• REQUIRED ACTION
Could you set down every record exactly as it appears?

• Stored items
== Segment start ==
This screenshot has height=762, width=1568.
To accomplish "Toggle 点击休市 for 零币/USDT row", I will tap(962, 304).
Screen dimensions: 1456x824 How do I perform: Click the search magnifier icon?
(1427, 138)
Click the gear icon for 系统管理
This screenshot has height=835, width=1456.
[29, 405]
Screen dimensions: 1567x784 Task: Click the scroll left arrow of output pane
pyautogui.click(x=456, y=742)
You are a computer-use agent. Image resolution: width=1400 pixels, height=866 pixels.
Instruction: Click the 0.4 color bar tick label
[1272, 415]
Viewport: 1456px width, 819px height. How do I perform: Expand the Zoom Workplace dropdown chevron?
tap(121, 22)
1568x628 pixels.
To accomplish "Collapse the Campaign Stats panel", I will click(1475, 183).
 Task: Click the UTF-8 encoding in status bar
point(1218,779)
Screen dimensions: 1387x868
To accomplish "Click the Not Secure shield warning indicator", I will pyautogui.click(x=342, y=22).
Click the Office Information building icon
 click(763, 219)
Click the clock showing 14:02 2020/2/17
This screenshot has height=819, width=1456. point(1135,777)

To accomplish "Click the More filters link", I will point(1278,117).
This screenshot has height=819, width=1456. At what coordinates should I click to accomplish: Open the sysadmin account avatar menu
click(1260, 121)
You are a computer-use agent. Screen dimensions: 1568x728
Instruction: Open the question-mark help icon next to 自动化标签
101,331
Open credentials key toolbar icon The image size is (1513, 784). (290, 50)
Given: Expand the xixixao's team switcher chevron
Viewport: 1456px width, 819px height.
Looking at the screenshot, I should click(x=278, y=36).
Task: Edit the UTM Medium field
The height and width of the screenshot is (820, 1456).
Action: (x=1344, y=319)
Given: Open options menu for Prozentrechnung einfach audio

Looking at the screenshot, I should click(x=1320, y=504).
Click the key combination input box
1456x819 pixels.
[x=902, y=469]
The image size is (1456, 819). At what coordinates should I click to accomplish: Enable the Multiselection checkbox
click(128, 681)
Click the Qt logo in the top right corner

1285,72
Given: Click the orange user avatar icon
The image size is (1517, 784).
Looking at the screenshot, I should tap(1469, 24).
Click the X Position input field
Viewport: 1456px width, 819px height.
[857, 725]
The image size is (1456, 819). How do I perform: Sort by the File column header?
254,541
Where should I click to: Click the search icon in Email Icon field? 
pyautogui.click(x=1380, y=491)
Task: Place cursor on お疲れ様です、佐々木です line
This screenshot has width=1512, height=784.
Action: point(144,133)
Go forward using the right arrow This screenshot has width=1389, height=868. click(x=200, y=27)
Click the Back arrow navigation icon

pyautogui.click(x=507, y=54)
== Segment end ==
• REPLY TO THE EXERCISE
This screenshot has height=762, width=1568.
To accomplish "Toggle 点击休市 for 零币/USDT row", I will tap(962, 304).
Screen dimensions: 1456x824 How do I perform: Click the search magnifier icon?
(1427, 138)
Click the gear icon for 系统管理
This screenshot has height=835, width=1456.
[29, 405]
Screen dimensions: 1567x784 Task: Click the scroll left arrow of output pane
pyautogui.click(x=456, y=742)
You are a computer-use agent. Image resolution: width=1400 pixels, height=866 pixels.
Instruction: Click the 0.4 color bar tick label
[1272, 415]
Viewport: 1456px width, 819px height. How do I perform: Expand the Zoom Workplace dropdown chevron?
tap(121, 22)
1568x628 pixels.
To accomplish "Collapse the Campaign Stats panel", I will click(1475, 183).
 Task: Click the UTF-8 encoding in status bar
point(1218,779)
Screen dimensions: 1387x868
To accomplish "Click the Not Secure shield warning indicator", I will pyautogui.click(x=342, y=22).
Click the Office Information building icon
 click(763, 219)
Click the clock showing 14:02 2020/2/17
This screenshot has height=819, width=1456. point(1135,777)

To accomplish "Click the More filters link", I will point(1278,117).
This screenshot has height=819, width=1456. At what coordinates should I click to accomplish: Open the sysadmin account avatar menu
click(1260, 121)
You are a computer-use agent. Screen dimensions: 1568x728
Instruction: Open the question-mark help icon next to 自动化标签
101,331
Open credentials key toolbar icon The image size is (1513, 784). (290, 50)
Given: Expand the xixixao's team switcher chevron
Viewport: 1456px width, 819px height.
Looking at the screenshot, I should click(x=278, y=36).
Task: Edit the UTM Medium field
The height and width of the screenshot is (820, 1456).
Action: (x=1344, y=319)
Given: Open options menu for Prozentrechnung einfach audio

Looking at the screenshot, I should click(x=1320, y=504).
Click the key combination input box
1456x819 pixels.
[x=902, y=469]
The image size is (1456, 819). At what coordinates should I click to accomplish: Enable the Multiselection checkbox
click(128, 681)
Click the Qt logo in the top right corner

1285,72
Given: Click the orange user avatar icon
The image size is (1517, 784).
Looking at the screenshot, I should tap(1469, 24).
Click the X Position input field
Viewport: 1456px width, 819px height.
[857, 725]
The image size is (1456, 819). How do I perform: Sort by the File column header?
254,541
Where should I click to: Click the search icon in Email Icon field? 
pyautogui.click(x=1380, y=491)
Task: Place cursor on お疲れ様です、佐々木です line
This screenshot has width=1512, height=784.
Action: point(144,133)
Go forward using the right arrow This screenshot has width=1389, height=868. click(x=200, y=27)
Click the Back arrow navigation icon

pyautogui.click(x=507, y=54)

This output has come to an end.